People Before Profit has called for a levy to be imposed on developers and the property industry to help pay for the costs of remediating defective apartments.
It comes as the Cabinet approved a "fully-funded" scheme to repair up to 100,000 homes with building defects.
Minister for Housing Darragh O'Brien said remediation work already completed, or currently under way, on apartments and duplexes will be covered by the scheme.
The minister said the cost of the scheme could run to €2.5 billion and will cover 100% of costs.
Speaking after the scheme was announced, PBP's Richard Boyd Barrett said that should "not be a block on the State guaranteeing full remediation and full retrospection for the tens of thousands of people whose homes are defective form fire safety or water egress"
He said the State scheme announced this morning "must guarantee 100% redress for impacted apartment owners."
Deputy Boyd-Barrett said this is the consequence of "cowboy builders who were allowed run riot because of light touch regulation brought in by successive Fianna Fáil and Fine Gael governments."
Pat Montague from the Construction Defects Alliance - a lobby group which represents homeowners affected by defects - described the scheme as a "welcome and significant step forward", but said there is still a lot of detail to be worked out.

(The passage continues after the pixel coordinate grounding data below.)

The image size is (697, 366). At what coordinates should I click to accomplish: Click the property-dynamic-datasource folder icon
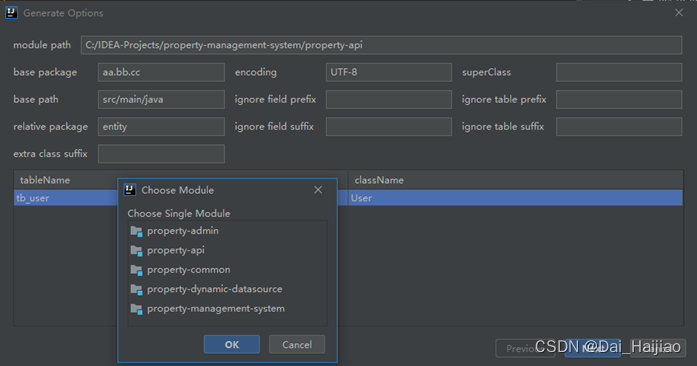[x=136, y=290]
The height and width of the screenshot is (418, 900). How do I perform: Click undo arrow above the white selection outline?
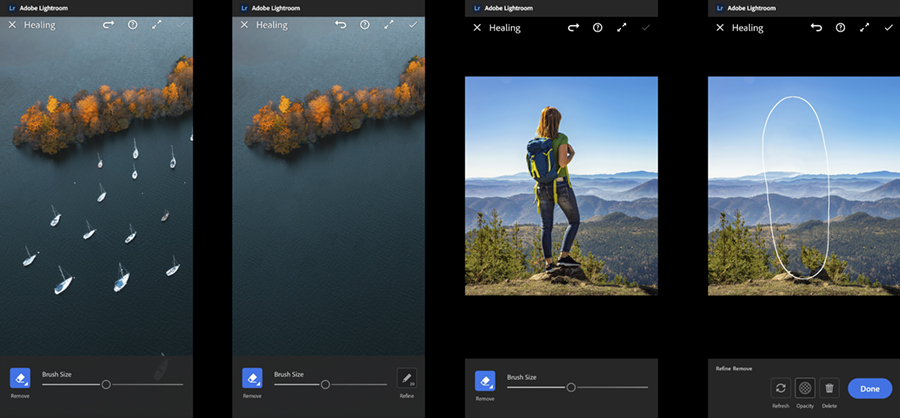click(x=815, y=28)
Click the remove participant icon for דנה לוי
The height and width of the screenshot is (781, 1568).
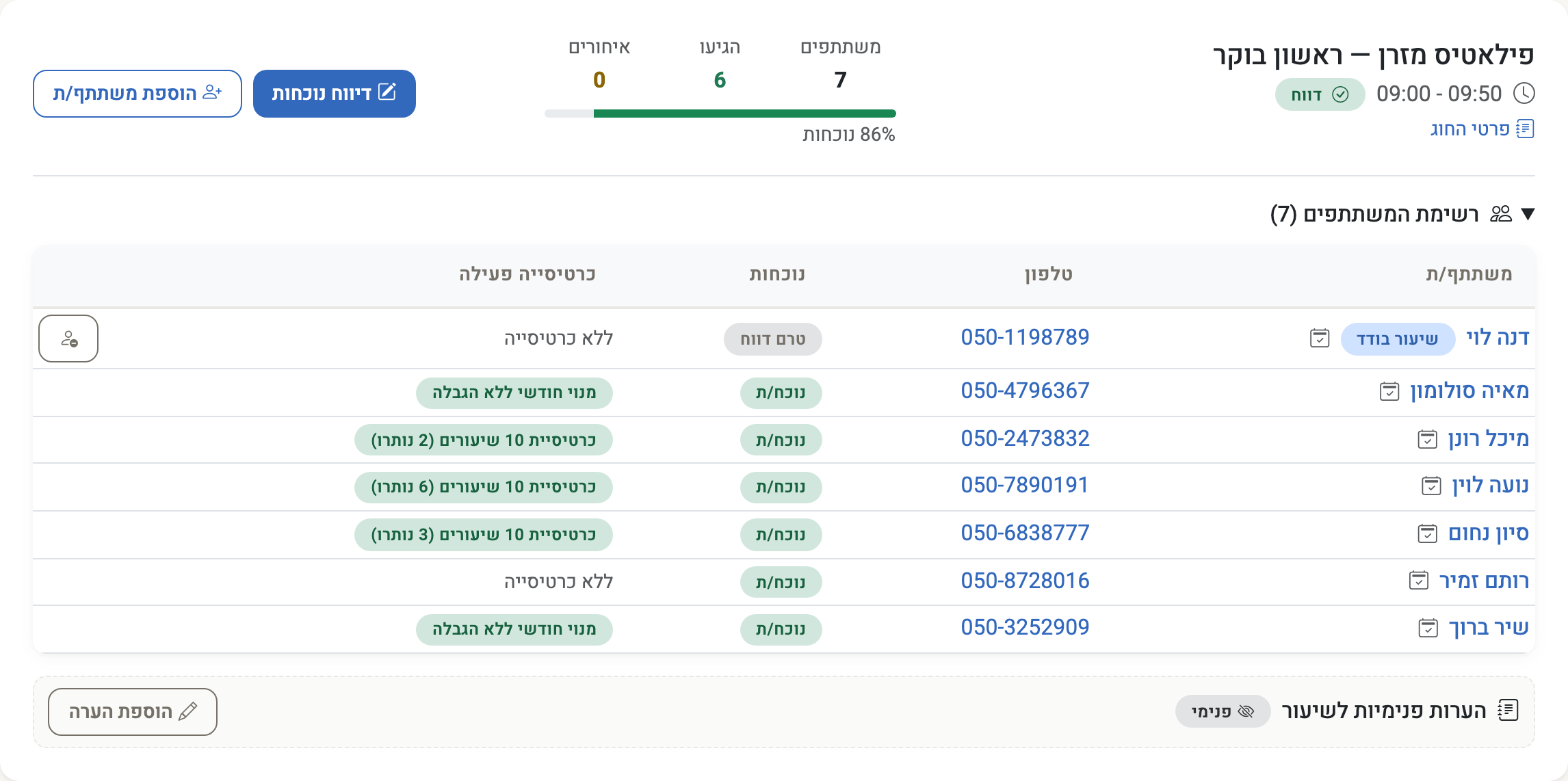68,339
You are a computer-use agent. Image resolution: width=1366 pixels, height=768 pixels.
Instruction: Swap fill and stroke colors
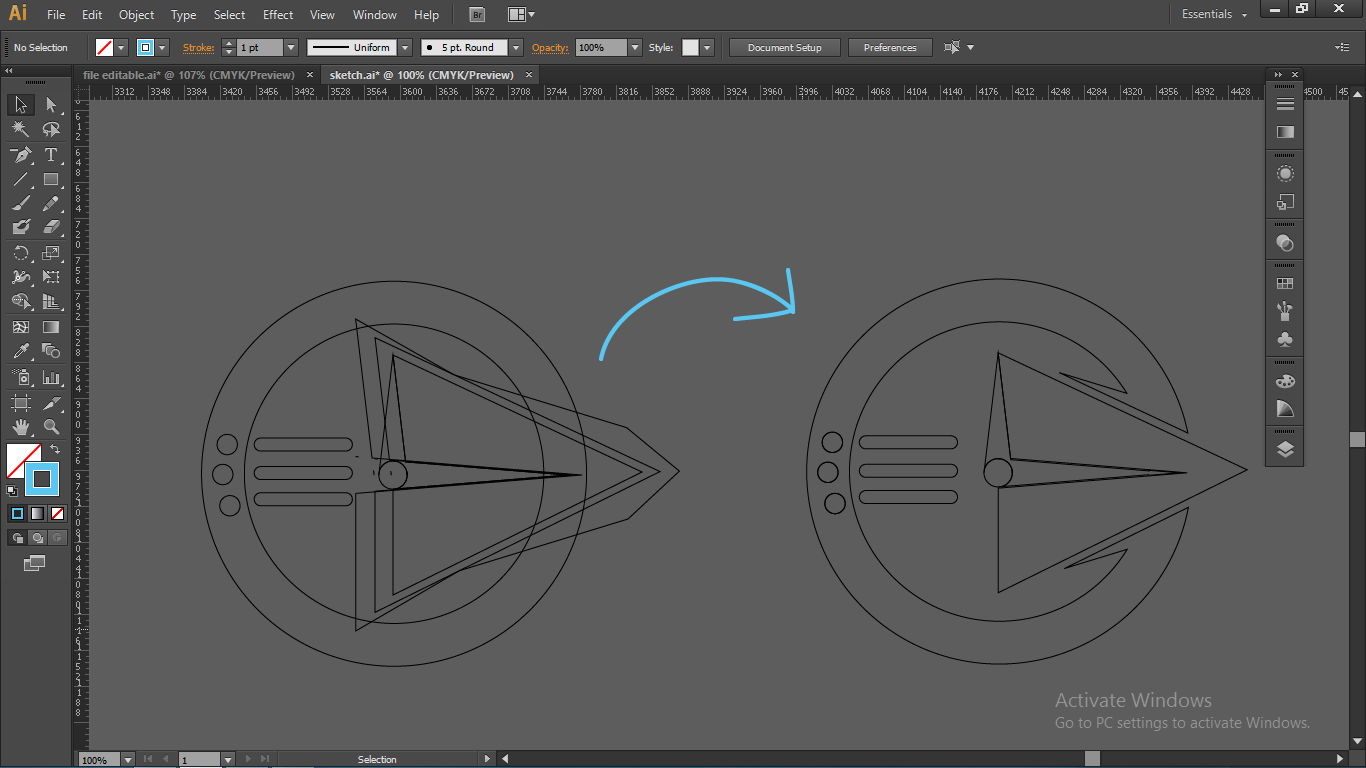(56, 449)
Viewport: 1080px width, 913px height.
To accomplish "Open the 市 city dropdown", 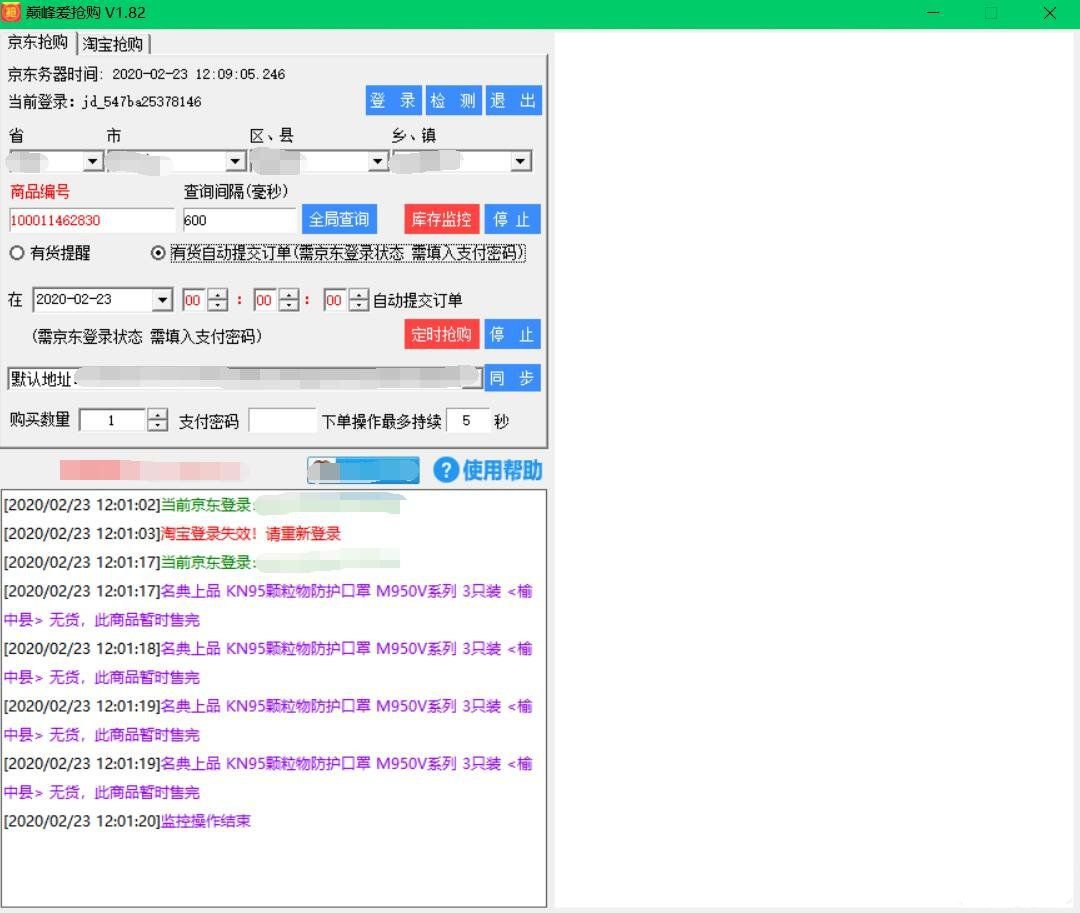I will 236,160.
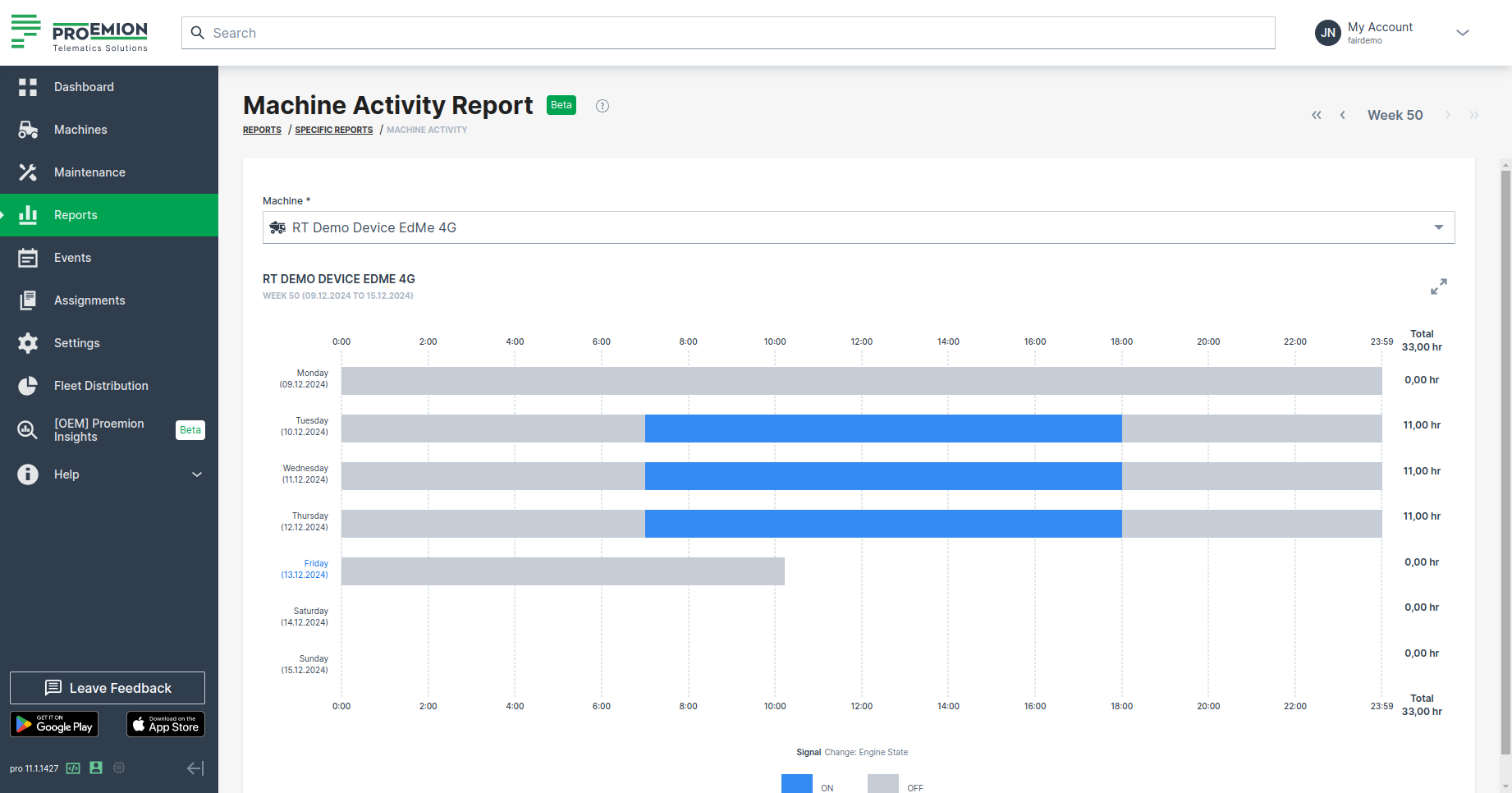Click the Leave Feedback button

pos(108,688)
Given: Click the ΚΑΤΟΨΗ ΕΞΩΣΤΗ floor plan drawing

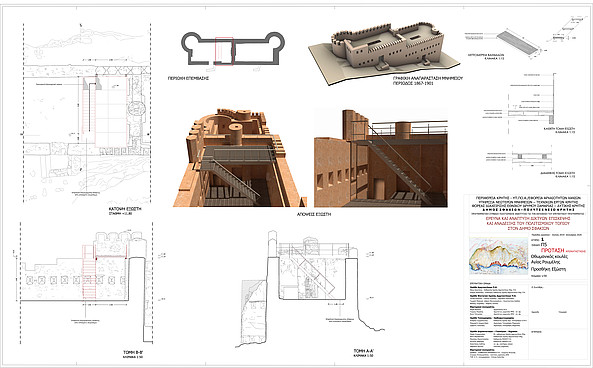Looking at the screenshot, I should click(x=87, y=114).
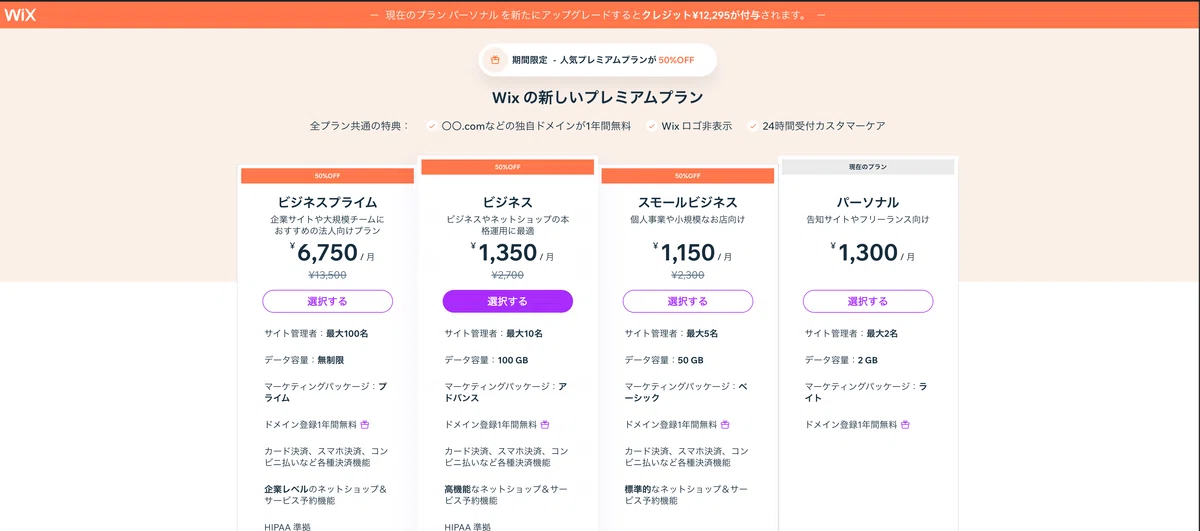Select the パーソナル plan button
The width and height of the screenshot is (1200, 531).
[868, 301]
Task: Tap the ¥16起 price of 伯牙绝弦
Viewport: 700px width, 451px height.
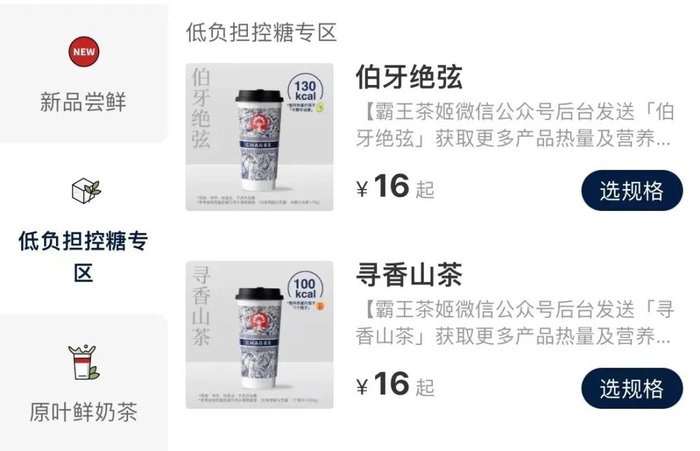Action: click(395, 187)
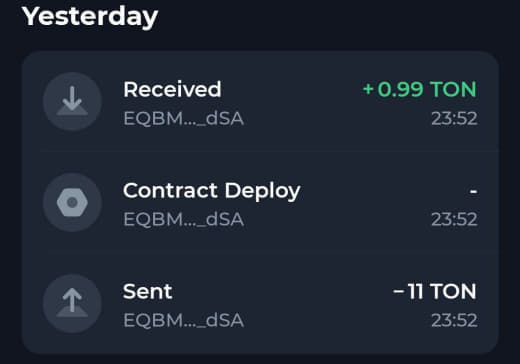
Task: Open the Contract Deploy transaction label
Action: [212, 191]
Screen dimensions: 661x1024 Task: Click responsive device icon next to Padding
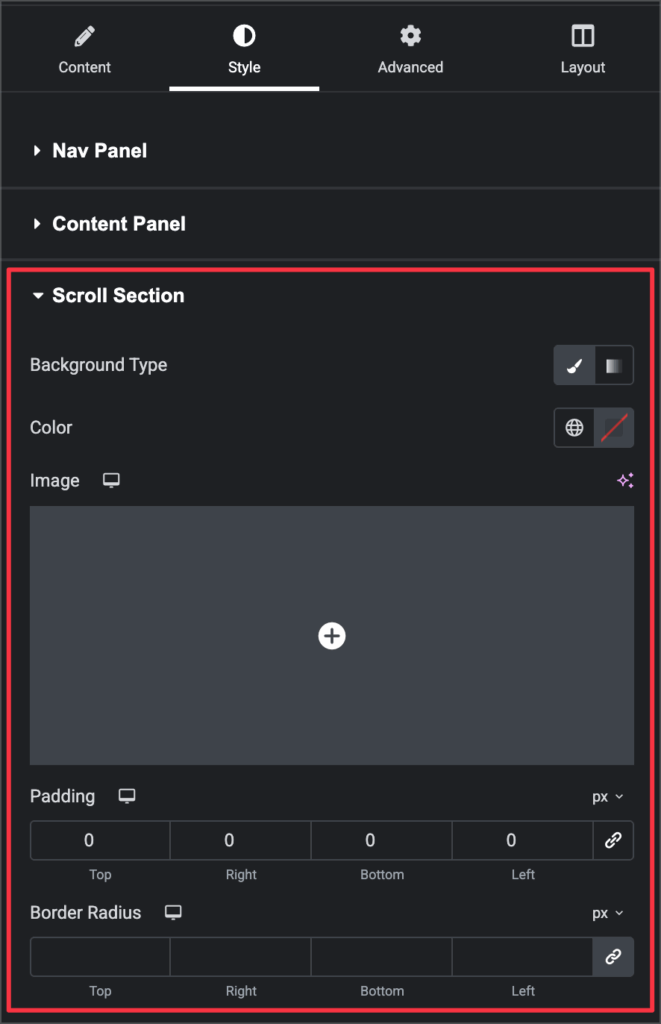click(127, 797)
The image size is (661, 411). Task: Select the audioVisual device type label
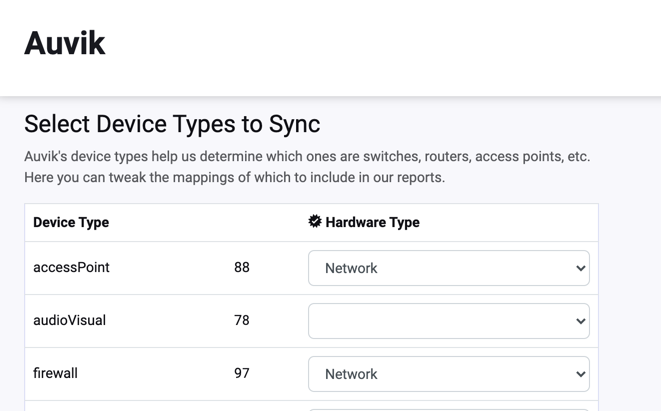70,320
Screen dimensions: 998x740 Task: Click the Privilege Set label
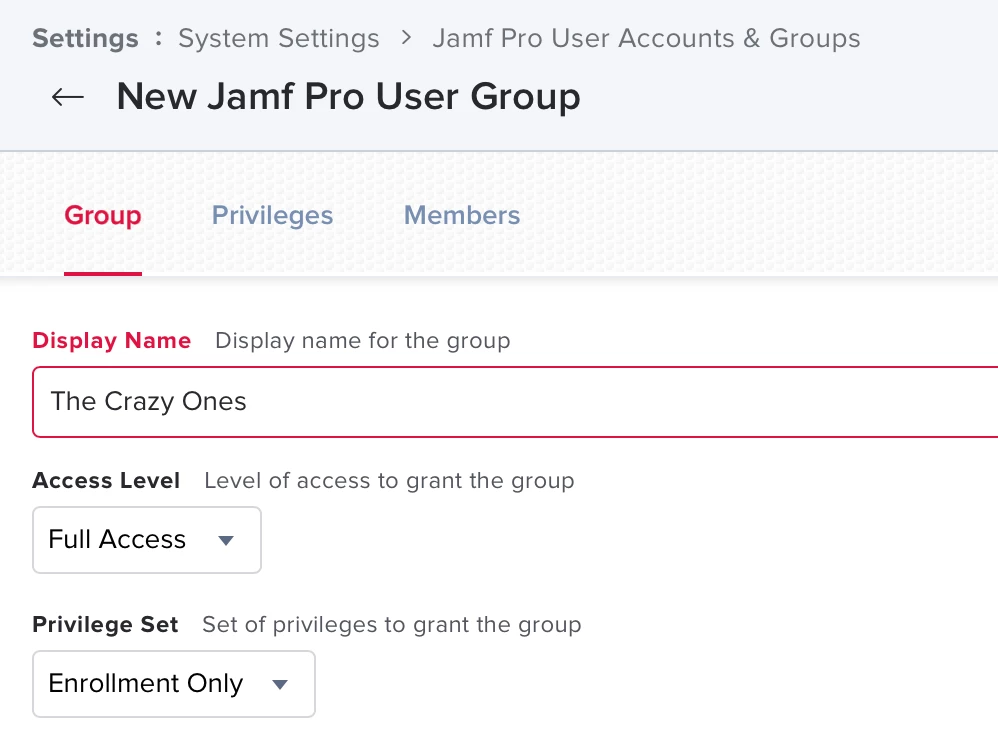(x=105, y=625)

Speaking on RTÉ's News At One, he welcomed that the Government has now made a decision to set up a remediation support scheme.
"Given that only until a few months ago, the official line from Government was that this was a private matter for apartment owners and basically effectively told them to get lost and look after the cost themselves, the fact that the Government is setting up a scheme is a big move forward."
He said the other key part is that the Government has also agreed in principle to cover the costs that have already been paid out by apartment owners.
Mr Montague said it is not clear to him whether payments to individual home owners will be capped in any way.
He said most of the payments in the first instance will not be going to home owners. They will be going to homeowners' management companies because they are the bodies with legal responsibility to ensure safety in apartment development.
Mr Montague said 70% of apartments built during the time in question are affected by fire safety defects, which he said is just short of 90,000 apartments.
Earlier, Eamon O'Boyle, Fire Safety Consultant at Eamon O'Boyle Associates and former assistant chief fire officer with Dublin Fire Brigade, said there is a "huge amount" of defective apartments and he expects there are issues with hospitals, hotels and nursing homes as well.
Speaking on RTÉ's Today with Claire Byrne, he said a lot of buildings had no cavity barriers so that if a fire were to break out in one apartment, the smoke would travel through that cavity and into other apartments.
"There are barriers put into these to prevent that happening and that's one of the things that's missing in many of the apartments... and it's a very difficult thing to remediate".